Gayrimenkul Mükellefiyeti: Bir GM malikinin mülkü dolayısıyla o GM karşılık olmak üzere diğer bir kimse lehine bir şey yapmaya ya da vermeye mecbur tutulmasıdır.

Eşya üzerinde doğrudan doğruya hâkimiyet:

Ayni haklar hak sahibine tanınan yetki bakımından ona hakkın konusu eşya üzerinde doğrudan doğruya hâkimiyet sağlarlar. Menkullerde bu hakkı açıklayan unsur o mal üzerinde zilyetlik adı verilen tasarruf GM’de ise hâkimiyeti açıklayan tapu sicilindeki kayıttır (tescil).

Borç ilişkisinin sadece alacaklı ile borçlu arasındaki bir bağ olması 3. kişileri ilgilendirmemesi alacak hakkının nisbi bir hak olarak nitelendirilmesine yol açar. (alacak hakları)

Ayni hak ise eşya üzerinde doğrudan hâkimiyet sağlar. Hâkimiyet doğrudan olunca hak sahibi herkesten bu hâkimiyetini ihlal etmemesini isteyebilir. Bu sebeple ayni hakların mutlak hak olduğu ifade edilir.

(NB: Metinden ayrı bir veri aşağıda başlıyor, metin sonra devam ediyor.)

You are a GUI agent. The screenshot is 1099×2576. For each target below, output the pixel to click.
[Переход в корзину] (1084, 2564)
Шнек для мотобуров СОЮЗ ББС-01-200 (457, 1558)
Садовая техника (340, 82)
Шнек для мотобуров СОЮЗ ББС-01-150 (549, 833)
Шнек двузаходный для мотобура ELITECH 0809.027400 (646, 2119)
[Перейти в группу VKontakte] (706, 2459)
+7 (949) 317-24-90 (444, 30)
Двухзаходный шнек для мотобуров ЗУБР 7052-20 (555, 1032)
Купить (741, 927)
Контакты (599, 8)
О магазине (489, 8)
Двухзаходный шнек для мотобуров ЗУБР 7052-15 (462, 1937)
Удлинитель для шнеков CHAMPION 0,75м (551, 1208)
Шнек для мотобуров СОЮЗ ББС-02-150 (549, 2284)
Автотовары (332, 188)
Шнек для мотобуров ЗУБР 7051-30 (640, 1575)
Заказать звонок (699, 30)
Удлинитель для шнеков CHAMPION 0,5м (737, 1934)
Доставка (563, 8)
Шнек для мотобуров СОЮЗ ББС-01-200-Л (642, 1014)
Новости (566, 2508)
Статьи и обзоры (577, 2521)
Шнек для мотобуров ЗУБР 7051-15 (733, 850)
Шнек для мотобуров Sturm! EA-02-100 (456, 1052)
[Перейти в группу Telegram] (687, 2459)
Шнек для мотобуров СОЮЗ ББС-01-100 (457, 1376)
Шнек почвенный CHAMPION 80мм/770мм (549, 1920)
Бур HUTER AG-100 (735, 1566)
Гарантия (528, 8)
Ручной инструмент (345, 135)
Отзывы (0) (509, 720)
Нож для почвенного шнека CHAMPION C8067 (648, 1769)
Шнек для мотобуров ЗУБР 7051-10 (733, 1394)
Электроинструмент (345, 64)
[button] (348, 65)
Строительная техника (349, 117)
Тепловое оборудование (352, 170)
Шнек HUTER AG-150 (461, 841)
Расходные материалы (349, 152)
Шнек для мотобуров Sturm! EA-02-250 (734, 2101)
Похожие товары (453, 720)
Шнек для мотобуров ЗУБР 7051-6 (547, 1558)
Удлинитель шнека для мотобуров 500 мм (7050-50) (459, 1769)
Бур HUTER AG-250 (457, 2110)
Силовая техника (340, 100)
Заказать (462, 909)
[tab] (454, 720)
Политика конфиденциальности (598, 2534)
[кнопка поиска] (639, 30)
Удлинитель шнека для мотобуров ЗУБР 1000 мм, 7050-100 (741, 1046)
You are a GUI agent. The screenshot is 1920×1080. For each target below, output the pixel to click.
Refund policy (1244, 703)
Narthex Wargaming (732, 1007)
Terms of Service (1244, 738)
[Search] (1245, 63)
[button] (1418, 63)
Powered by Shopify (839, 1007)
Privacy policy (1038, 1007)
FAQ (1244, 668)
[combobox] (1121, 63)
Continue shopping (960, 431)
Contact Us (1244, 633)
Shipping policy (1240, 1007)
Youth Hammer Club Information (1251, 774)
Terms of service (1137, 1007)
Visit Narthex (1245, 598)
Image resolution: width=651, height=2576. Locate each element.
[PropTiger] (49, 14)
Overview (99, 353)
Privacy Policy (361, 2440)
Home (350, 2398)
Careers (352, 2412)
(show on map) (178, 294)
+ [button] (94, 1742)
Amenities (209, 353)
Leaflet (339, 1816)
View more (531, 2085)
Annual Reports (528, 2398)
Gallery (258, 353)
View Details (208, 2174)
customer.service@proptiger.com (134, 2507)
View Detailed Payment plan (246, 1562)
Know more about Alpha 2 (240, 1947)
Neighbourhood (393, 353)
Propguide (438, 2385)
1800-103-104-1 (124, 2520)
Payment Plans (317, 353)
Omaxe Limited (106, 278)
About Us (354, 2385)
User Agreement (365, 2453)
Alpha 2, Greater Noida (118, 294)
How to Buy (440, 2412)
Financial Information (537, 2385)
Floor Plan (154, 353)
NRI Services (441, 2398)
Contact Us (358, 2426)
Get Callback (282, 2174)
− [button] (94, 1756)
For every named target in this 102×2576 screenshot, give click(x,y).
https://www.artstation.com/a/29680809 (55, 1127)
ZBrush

Herkese karşı ileri sürüle bilirlik:

Eşya üzerinde doğrudan doğruya hâkimiyetin temel sonucu herkesin bu hâkimiyeti sağlayan hakka riayet etme ve o hakkı ihlalden kaçınma mecburiyetidir. Ayni hakkı kim ihlal ederse hak sahibi hakkına riayet etmesini ondan isteyebilir. İstihkak davası malikin haksız olarak malını elinde tutan kimseden bunu geri almasını müdahalenin men’i davası ise mülkiyete vaki ve devam eden tecavüzün önlenmesini sağlar.

Fikri Haklar

Şahısların zekâ düşünce ve yaratıcılık kısacası fikir ürünleri üzerindeki haklarıdır. Eser sahibinin eseri üzerinde fikri hakkının mali ve manevi yönü vardır.

Şahıs Varlığı Hakları

Değeri para ile ölçülemeyen şahsın manevi dünyasına ilişkin olan haklardır. Bunların başında şahsiyet (kişilik) hakkı gelir. Şahıs varlığı hakları kural olarak başkasına devredilemediği gibi mirasçıya da geçemez.